SHORT TASK A
In the records, swap "header" for "column" in the lines from the line with "Click the 'Color: Verde'" to the line with "pos(288,547)", leaving everything else unchanged. Return only those lines.

TEXT SHOWN

◆ ◆ ◆ ◆ ◆ ◆ ◆

Isra is a young Palestinian woman who is married off to an Arab-American man and relocated to a basement apartment in Brooklyn. Stifled by a culture that demands female subservience, she spends her days cooking, cleaning, and bearing children while suffering profound isolation. Though she longs for romantic love and personal freedom, she struggles to find the courage to assert herself against her overbearing in-laws and husband. She finds brief moments of escape by reading copies of *A Thousand and One Nights*.
Deya is the eldest daughter of Isra and Adam, raised by her traditional grandparents after the early deaths of her parents. She attends an all-girl Islamic school and feels torn between her family's strict cultural expectations to marry and her own secret desire to attend college. Like her mother, she seeks refuge in books and struggles to find her own voice, though she possesses a growing determination to break the cycle of female submission.
Fareeda is the fiercely traditional matriarch of the family. Having survived extreme poverty and abuse in a Palestinian refugee camp, she relies on rigid adherence to Arabic cultural expectations as a coping mechanism. She ruthlessly enforces patriarchal rules upon the younger women in her household, driven by a desire to preserve family reputation and haunted by buried shame from her own early years of marriage.

◆ ◆ ◆ ◆ ◆ ◆ ◆

DATASET CONTENT
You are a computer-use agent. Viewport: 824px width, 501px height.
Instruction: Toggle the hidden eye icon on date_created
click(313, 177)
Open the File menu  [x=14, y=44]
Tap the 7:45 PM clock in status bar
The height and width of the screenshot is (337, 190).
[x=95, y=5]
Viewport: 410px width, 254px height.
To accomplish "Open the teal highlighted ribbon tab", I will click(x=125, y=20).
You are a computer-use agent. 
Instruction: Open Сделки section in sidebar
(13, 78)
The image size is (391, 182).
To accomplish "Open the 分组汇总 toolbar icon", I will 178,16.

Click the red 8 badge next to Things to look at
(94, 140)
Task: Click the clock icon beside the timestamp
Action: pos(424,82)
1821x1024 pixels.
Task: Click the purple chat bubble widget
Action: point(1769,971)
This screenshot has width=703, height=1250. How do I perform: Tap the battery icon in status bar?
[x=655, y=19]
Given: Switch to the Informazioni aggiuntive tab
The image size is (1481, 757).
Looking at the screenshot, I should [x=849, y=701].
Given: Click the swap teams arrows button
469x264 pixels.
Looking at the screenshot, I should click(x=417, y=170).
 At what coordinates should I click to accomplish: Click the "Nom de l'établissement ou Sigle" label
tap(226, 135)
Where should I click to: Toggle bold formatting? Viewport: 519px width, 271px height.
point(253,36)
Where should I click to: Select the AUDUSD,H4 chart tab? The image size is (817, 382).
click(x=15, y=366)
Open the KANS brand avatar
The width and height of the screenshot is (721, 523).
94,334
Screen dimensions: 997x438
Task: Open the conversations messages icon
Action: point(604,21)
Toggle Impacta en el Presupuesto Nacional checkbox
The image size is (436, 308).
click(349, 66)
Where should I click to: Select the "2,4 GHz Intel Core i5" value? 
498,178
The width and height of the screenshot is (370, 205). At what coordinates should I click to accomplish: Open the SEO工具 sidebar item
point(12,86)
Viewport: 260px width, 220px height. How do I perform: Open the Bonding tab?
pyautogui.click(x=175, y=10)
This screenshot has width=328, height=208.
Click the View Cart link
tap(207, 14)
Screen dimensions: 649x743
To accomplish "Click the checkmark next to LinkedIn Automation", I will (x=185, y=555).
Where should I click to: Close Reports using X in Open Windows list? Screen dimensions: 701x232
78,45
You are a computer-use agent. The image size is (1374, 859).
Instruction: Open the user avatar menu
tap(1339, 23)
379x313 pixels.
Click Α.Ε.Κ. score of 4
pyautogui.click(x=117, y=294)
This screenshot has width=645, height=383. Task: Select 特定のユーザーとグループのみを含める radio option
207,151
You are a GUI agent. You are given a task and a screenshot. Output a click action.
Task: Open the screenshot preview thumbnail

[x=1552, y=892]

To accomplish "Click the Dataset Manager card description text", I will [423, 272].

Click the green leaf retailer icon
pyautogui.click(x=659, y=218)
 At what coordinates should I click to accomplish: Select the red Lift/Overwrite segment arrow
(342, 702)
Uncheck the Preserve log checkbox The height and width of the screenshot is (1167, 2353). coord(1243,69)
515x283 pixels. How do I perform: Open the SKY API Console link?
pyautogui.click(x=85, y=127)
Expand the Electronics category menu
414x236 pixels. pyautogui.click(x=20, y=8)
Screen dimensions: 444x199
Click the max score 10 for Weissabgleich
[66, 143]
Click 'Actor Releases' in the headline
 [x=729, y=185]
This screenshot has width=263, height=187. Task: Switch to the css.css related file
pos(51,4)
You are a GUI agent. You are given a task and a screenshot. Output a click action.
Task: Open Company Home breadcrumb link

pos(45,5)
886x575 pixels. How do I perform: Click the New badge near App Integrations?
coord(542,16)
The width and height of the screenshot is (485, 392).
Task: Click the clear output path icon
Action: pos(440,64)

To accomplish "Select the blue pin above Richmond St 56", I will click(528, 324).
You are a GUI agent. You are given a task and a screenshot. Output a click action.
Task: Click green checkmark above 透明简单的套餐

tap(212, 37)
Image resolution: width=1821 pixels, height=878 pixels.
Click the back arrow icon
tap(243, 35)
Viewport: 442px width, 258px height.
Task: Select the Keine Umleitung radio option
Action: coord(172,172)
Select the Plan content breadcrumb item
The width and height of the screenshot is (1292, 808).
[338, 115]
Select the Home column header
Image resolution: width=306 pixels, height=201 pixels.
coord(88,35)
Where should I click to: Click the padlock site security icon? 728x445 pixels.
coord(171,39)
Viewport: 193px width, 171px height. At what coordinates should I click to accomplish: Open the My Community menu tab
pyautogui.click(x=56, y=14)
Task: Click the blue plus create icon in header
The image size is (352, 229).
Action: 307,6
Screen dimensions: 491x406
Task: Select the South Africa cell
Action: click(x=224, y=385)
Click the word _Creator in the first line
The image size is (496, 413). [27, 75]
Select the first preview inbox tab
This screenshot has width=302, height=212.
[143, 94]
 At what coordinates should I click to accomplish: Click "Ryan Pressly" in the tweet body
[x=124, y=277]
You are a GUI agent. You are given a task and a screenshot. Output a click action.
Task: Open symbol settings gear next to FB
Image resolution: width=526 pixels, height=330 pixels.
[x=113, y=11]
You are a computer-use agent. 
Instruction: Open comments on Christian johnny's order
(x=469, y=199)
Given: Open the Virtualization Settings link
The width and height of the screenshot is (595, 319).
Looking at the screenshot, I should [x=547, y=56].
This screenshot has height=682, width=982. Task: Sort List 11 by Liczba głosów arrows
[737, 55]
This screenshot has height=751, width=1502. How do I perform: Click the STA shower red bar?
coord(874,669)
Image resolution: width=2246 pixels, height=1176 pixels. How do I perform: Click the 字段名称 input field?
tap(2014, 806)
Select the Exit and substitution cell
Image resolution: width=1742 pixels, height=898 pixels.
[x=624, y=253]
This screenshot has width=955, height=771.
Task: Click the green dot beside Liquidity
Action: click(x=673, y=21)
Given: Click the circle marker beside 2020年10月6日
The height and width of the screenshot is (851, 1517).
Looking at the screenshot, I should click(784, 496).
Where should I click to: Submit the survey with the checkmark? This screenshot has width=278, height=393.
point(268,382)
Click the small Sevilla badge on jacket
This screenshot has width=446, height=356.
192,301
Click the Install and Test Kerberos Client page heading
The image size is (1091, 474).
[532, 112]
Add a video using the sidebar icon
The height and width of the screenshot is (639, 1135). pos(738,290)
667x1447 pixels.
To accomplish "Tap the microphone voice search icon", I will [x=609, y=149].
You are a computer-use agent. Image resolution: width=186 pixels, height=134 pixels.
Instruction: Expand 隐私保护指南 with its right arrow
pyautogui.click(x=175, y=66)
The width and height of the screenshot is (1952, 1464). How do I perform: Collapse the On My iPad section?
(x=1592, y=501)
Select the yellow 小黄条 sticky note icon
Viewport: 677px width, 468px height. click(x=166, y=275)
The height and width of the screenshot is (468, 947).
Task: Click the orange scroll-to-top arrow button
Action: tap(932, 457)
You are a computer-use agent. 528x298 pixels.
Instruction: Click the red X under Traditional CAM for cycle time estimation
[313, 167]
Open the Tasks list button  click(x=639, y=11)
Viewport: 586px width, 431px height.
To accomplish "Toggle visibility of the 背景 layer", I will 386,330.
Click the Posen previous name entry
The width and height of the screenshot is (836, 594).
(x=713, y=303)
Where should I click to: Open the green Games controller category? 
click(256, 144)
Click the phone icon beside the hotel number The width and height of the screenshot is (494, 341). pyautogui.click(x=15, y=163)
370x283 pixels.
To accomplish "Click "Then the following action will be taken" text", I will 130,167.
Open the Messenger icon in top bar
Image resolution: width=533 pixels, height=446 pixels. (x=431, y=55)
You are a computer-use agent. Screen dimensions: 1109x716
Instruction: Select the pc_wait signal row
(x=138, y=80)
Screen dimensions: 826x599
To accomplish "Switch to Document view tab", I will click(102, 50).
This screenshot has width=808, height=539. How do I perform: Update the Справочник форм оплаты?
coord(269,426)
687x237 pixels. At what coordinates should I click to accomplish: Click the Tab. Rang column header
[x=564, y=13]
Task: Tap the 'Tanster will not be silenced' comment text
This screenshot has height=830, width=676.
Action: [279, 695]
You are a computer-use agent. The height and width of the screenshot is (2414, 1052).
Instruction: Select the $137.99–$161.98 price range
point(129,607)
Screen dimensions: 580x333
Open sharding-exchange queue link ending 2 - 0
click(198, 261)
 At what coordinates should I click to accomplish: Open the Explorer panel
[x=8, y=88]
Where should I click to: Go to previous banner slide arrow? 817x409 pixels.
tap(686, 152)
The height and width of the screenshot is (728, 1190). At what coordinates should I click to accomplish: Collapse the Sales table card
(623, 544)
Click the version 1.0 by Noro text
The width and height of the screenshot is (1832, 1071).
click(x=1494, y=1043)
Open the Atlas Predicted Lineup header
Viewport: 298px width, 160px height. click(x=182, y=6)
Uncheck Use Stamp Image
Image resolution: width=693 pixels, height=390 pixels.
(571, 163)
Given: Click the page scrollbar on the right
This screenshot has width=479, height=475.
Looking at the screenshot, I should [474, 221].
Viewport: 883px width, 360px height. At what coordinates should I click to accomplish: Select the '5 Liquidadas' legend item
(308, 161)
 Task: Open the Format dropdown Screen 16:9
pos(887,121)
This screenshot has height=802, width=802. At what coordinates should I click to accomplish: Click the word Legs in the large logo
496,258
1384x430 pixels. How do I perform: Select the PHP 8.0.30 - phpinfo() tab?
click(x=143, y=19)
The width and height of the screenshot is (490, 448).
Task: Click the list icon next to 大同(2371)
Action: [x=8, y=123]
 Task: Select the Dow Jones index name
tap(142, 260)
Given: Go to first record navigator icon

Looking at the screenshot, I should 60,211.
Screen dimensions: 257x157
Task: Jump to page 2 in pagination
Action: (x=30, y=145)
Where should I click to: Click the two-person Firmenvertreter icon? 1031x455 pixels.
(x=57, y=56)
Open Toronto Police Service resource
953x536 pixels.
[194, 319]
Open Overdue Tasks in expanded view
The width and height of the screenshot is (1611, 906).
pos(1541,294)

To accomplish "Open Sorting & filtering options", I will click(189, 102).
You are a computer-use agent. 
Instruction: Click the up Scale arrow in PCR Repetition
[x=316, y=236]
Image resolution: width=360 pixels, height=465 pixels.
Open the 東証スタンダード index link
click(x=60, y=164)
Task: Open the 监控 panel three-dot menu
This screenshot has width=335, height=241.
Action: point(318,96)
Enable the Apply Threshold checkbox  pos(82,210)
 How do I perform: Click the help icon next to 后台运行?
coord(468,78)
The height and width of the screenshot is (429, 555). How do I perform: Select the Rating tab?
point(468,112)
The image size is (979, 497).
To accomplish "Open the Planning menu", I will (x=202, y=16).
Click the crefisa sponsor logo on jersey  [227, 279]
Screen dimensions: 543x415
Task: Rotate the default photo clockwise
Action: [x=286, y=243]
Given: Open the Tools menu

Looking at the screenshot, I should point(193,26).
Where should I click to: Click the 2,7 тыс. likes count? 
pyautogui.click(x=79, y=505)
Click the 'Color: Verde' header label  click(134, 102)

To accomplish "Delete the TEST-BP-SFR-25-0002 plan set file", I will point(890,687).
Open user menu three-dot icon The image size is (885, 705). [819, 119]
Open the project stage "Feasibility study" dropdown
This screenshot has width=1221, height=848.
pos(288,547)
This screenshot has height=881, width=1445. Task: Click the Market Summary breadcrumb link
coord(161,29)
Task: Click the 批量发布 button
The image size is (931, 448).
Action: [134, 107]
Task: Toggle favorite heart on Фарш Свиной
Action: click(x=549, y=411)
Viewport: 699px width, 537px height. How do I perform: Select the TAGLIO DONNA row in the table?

◆ ◆ ◆ ◆ ◆ ◆ ◆

SHORT TASK B
List every person named in the character descriptions.

EXERCISE RESPONSE A
Click the 'Color: Verde' column label  click(134, 102)

To accomplish "Delete the TEST-BP-SFR-25-0002 plan set file", I will point(890,687).
Open user menu three-dot icon The image size is (885, 705). [819, 119]
Open the project stage "Feasibility study" dropdown
This screenshot has width=1221, height=848.
pos(288,547)

EXERCISE RESPONSE B
Isra
Adam
Deya
Fareeda